Tun Tun Hein, a member of the Central Executive Committee of Myanmar’s National League for Democracy, has been sentenced to 20 years in prison on charges of treason and rebellion. On top of a four-year term he received at the end of last year, the sentence takes his total prison time to 24-years.
The 73-year-old, who is also a former vice speaker of parliament’s lower house, was sentenced by Lashio Prison Court on Monday, under Section 122 of the Penal Code, a family member told RFA. He was also charged with election fraud.
Tun Tun Hein had already been charged with incitement against the military under Section 505(a) and incitement to State sedition under Section 505(b) on Dec. 22, 2021, and sentenced to four years in prison.
“After the first cases were handed down, he was again charged with Section 122 at the beginning of this year,” the family member said. “He was sentenced to 20 years in prison this morning but he got a chance to argue through a lawyer,” said the family member, who requested anonymity for safety reasons.
Tun Tun Hein won the 2020 election as an MP for Nawnghkio township in Shan State. The NLD’s top leaders said he would have become speaker of the national People’s Assembly if the military had not seized power in Feb. 2021.
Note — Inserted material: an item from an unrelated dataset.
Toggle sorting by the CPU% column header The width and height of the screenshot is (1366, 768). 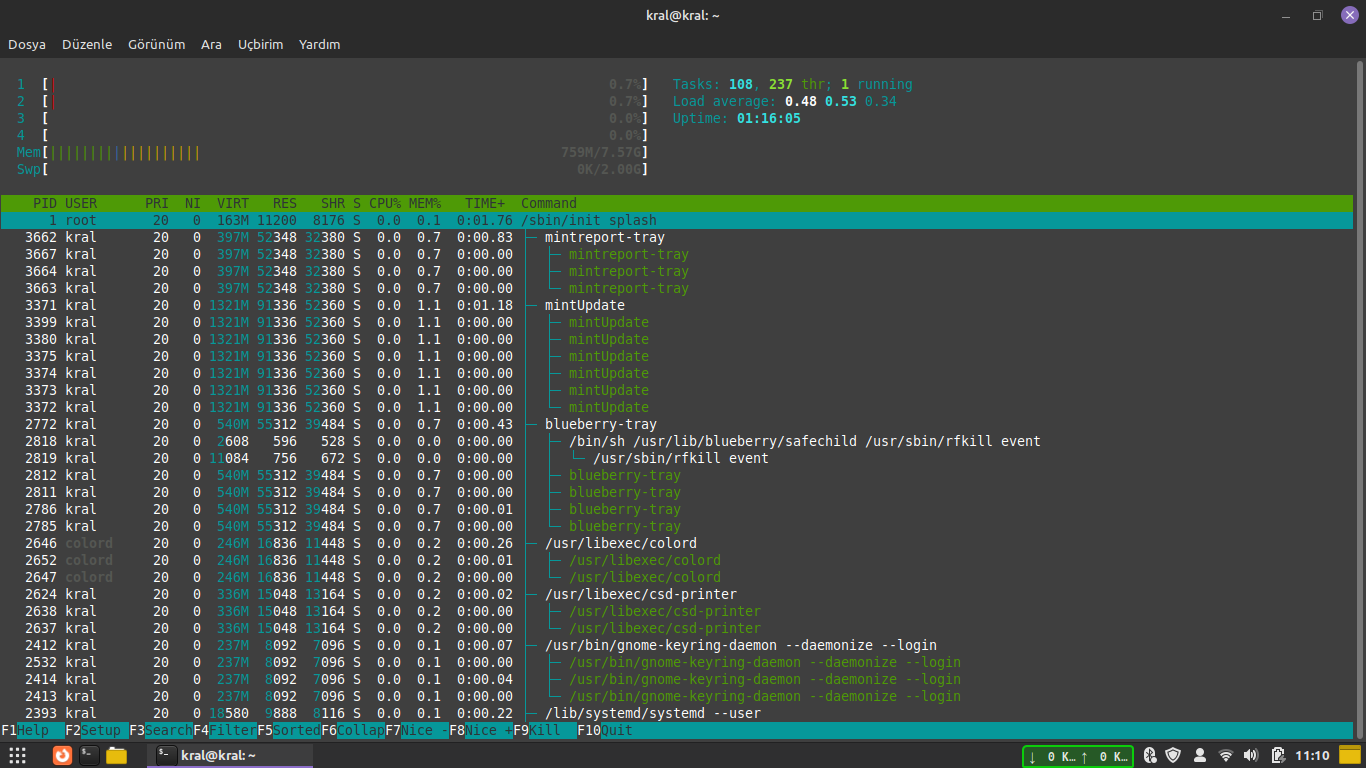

After the coup he was held under house arrest, along with almost all NLD Central Executive Committee members, including ousted State Counsellor Aung San Suu Kyi and pre-coup President Win Myint.
The State Administration Council allowed him to leave house arrest in Myanmar’s capital Naypyidaw on Feb. 7, 2021 and return to his hometown. Three days later, the police and army arrested him, sending him to Shan State’s Lashio Prison.
According to Bangkok-based watchdog, the Assistance Association for Political Prisoners (Burma) as of Monday a total of 16,471 people had been arrested nationwide since the coup. Some 12,998 of them are still being held in prisons across the country.